Testing 1-2-3

November 1, 2008

Since some (astute) people have suggested they might like to breed one of their girls to Chase, I had to get in gear and work on health clearances.  It’s always been my policy to discover any possible genetic problems so they can be taken into consideration when doing a breeding.  Genetic research has come a long way since the 70’s when I last bred any dogs.  So many more markers have been identified.  Poor little Chase — I’ve been subjecting him to major research.
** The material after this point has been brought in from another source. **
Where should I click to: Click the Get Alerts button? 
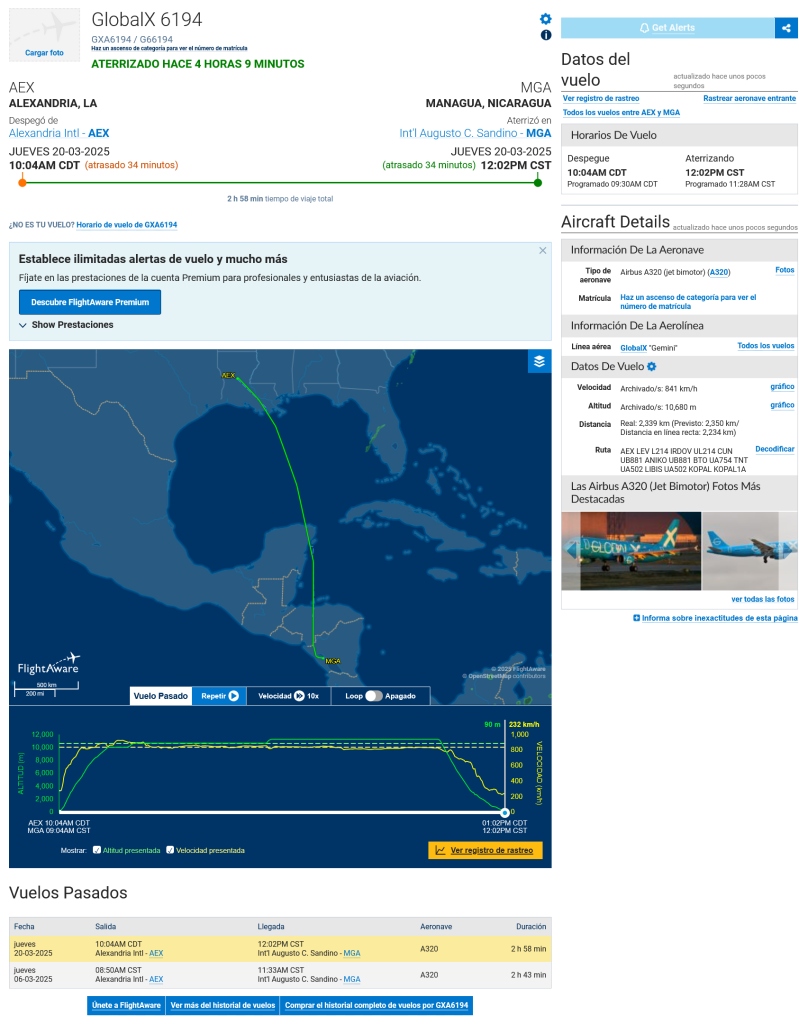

Hip x-rays (PennHip and preliminary OFA) and elbow x-ray (preliminary OFA), the coat length gene (fluff), the ee gene (color), PRA (eyes), DM (Degenerative Myelopathy), Cardiac check, Thyroid panel, patella soundness . . . the only check we have left to accomplish is CERF (another eye test).  What good does all this do?  It ensures that if Chase becomes a dad, he’ll be contributing soundness and good health to his offspring.  Whether they are hot shot show dogs or dearly loved couch potatoes, I think it’s pretty important.

  1. Traci says:

    Good on you Penni! I am also a firm believer of doing as many tests as you can so you know what you’re working with when breeding time comes around…. thus the OFA *&* Pennhip for Sedona. I’m curious if Chase will come back with the ee gene…. keep us posted! 🙂 Keeping fingers crossed!

  2. Laura says:

    Right on, Penni. It also give you peace of mind as well.